Exists independently of nuclear DNA (nDNA) and lacks histones.
Encodes 37 genes essential for cellular energy production.
Gene distribution includes 13 protein-coding genes, 22 transfer RNAs (tRNAs), and 2 ribosomal RNAs (rRNAs).
Protein-coding genes provide subunits for the oxidative phosphorylation (OXPHOS) electron transport chain:
- Complex I (NADH dehydrogenase): 7 subunits.
- Complex III (Cytochrome bc1): 1 subunit.
- Complex IV (Cytochrome c oxidase): 3 subunits.
- Complex V (ATP synthase): 2 subunits.

Follows a non-classical, matrilineal transmission pattern distinct from Mendelian genetics.

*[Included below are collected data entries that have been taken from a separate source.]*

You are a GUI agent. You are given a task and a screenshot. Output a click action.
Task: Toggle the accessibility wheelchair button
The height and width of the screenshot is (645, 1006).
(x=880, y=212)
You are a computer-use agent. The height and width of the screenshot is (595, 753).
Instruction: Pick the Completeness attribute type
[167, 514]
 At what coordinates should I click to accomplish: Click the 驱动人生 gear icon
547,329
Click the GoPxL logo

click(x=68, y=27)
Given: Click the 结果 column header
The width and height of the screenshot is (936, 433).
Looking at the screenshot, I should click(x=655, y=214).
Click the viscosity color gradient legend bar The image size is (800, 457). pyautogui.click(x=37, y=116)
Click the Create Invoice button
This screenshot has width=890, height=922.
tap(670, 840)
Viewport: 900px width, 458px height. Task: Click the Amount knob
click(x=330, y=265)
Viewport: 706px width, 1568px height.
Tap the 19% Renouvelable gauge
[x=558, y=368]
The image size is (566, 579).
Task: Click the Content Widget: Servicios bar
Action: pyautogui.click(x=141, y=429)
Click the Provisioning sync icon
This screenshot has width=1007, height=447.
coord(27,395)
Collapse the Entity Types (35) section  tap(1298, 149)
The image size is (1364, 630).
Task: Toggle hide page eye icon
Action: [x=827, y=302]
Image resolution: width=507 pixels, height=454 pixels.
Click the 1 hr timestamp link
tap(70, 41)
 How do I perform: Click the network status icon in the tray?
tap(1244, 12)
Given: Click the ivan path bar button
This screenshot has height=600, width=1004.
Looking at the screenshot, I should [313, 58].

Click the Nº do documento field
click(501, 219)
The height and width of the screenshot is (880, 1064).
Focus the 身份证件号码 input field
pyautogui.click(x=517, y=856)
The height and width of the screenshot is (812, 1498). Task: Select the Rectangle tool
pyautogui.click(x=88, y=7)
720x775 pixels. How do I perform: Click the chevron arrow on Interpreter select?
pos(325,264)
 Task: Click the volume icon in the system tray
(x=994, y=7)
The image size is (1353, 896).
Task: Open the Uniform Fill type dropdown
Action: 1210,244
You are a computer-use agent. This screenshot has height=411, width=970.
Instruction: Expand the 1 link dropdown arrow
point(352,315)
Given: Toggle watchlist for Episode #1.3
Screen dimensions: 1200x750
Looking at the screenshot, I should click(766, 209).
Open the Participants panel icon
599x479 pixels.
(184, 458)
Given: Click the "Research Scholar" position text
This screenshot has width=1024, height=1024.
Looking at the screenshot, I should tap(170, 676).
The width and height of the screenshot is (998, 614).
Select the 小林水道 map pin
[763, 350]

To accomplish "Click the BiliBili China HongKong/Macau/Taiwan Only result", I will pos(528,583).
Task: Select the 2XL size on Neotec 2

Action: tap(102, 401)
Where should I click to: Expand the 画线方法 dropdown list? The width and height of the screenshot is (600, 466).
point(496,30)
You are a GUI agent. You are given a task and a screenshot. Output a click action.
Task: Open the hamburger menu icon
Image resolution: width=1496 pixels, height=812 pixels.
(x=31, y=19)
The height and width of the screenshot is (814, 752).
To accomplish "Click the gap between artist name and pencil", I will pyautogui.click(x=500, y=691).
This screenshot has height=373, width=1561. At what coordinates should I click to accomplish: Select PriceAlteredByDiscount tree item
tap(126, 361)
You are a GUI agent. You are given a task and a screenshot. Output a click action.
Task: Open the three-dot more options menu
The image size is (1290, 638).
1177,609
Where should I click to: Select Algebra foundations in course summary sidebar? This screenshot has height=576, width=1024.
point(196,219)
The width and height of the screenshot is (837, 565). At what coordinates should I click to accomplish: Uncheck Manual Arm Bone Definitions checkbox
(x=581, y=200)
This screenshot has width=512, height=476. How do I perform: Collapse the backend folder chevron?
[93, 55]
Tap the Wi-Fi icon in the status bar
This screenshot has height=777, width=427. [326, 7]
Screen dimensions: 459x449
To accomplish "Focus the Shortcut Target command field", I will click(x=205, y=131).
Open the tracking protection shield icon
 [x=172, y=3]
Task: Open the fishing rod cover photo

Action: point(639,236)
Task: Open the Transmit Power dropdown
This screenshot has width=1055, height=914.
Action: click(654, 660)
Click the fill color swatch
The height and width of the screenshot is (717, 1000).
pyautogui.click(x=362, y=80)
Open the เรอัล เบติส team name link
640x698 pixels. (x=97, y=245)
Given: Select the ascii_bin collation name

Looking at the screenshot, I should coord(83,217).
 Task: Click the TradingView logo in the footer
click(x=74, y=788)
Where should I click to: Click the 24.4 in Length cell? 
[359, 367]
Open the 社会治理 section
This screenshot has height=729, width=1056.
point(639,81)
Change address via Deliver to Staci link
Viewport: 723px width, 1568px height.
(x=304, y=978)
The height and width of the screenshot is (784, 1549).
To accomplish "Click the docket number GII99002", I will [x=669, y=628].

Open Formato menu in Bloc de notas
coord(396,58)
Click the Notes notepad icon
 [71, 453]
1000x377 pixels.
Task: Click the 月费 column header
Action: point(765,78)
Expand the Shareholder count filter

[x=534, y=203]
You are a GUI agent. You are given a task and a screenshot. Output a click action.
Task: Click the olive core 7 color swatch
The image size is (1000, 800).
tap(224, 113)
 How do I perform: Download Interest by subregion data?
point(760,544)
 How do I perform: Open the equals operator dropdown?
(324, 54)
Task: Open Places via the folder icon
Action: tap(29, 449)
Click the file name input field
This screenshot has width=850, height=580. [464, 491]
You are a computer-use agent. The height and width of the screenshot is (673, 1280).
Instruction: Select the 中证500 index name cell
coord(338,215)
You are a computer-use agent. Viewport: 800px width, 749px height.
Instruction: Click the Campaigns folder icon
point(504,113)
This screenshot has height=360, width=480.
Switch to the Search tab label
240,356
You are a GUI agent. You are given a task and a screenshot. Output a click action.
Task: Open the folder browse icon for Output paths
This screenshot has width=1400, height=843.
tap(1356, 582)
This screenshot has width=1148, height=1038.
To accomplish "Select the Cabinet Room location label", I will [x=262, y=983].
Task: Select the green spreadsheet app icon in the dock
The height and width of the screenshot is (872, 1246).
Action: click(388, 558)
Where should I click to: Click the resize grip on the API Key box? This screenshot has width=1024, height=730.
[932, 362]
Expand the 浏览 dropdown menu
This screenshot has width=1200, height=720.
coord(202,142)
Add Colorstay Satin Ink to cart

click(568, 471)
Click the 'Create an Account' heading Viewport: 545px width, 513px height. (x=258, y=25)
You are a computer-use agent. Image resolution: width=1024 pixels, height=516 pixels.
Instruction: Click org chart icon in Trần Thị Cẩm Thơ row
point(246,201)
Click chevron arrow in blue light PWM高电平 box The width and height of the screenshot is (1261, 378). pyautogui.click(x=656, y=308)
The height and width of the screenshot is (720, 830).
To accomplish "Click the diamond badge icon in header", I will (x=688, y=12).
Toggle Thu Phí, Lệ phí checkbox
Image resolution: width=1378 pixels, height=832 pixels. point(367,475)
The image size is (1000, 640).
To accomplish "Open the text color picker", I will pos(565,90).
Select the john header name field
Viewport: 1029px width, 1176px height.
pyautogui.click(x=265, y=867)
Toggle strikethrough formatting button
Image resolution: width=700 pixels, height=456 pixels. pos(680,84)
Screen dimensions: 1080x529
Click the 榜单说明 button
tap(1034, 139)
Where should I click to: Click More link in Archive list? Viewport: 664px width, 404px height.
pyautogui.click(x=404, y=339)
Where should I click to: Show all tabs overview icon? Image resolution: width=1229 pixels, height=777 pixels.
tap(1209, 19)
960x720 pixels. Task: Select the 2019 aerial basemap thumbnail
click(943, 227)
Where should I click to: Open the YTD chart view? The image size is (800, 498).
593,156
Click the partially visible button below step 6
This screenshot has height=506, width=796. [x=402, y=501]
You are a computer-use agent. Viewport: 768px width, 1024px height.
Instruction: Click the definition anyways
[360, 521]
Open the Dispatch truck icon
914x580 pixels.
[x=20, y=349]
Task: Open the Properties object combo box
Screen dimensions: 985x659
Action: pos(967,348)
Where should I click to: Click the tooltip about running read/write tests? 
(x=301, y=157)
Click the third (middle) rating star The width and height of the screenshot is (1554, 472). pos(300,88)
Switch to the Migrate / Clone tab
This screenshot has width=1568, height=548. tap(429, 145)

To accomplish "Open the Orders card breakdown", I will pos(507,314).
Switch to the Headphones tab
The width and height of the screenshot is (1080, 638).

Inheritance Principle	Description
Maternal Transmission	Transmitted exclusively through the oocyte. Sperm mitochondria are degraded post-fertilization.
Offspring Risk	Affected mothers transmit the mutation to all offspring (males and females).
Paternal Transmission	Affected fathers do not transmit the disease to any offspring.
Polyploidy	Each cell contains hundreds to thousands of mtDNA copies.

Heteroplasmy: Presence of a mixture of mutant and wild-type mtDNA within a single cell or tissue.
Homoplasmy: State in which all copies of the mitochondrial genome carry the identical sequence variant.
Threshold Effect: Clinical disease manifests only when the mutant mtDNA load exceeds a specific, tissue-dependent threshold, typically >60-90%.
High-energy demand tissues (brain, muscle, heart, liver, kidney) are highly susceptible to OXPHOS defects.

High Mutation Rate: Rate is 10-20 times higher than nDNA due to proximity to reactive oxygen species (ROS) and limited repair mechanisms.
Replicative Segregation: Random distribution of mtDNA during cell division causes variable heteroplasmy across tissues, explaining variable penetrance and disease progression.
Bottleneck Phenomenon: A small number of mitochondria are sampled during oogenesis, causing rapid and unpredictable shifts in heteroplasmy levels between generations.

Clinical Syndrome	Gene/Mutation	Key Clinical Features
MELAS	MT-TL1 (m.3243A>G)	Stroke-like episodes, lactic acidosis, seizures, short stature, diabetes.
MERRF	MT-TK (m.8344A>G)	Myoclonus, epilepsy, ataxia, ragged-red fibers, lipomas.
LHON	MT-ND1, MT-ND4, MT-ND6	Bilateral, painless, subacute visual loss in young adults.
Kearns-Sayre Syndrome	Large mtDNA deletion	Progressive external ophthalmoplegia, pigmentary retinopathy, heart block.
Pearson Syndrome	Large mtDNA deletion	Sideroblastic anemia, exocrine pancreatic dysfunction, lactic acidosis.
NARP	MT-ATP6 (m.8993T>G)	Neuropathy, ataxia, retinitis pigmentosa.
Leigh Syndrome	MT-ATP6 or nDNA	Subacute necrotizing encephalomyelopathy, basal ganglia lesions, respiratory failure.

Histopathology: Muscle biopsy reveals ragged-red fibers (Gomori trichrome stain), COX-negative fibers, and structurally abnormal mitochondria on electron microscopy.
Molecular Testing: Targeted mtDNA sequencing via next-generation sequencing (NGS) to detect heteroplasmy levels.
Specimen Selection: Blood testing may be inadequate due to variable tissue distribution; muscle, liver, or buccal swab sampling is often required.
Biochemical Screening: Elevated blood lactate and Growth and Differentiation Factor 15 (GDF-15) can indicate mitochondrial dysfunction.

Therapeutics: Management is largely supportive. Riboflavin supplementation may benefit patients with mitochondrial Complex I and Complex II deficiencies.
Surveillance: Annual electrocardiogram, echocardiogram, ophthalmology, audiology, and endocrine assessments are mandated.
Genetic Counselling: Highly complex due to variable heteroplasmy; prenatal diagnosis has limited predictive value regarding disease severity. Preimplantation genetic diagnosis (PGD) is utilized for selected cases. Mitochondrial replacement therapy (three-parent IVF) is an emerging preventive option.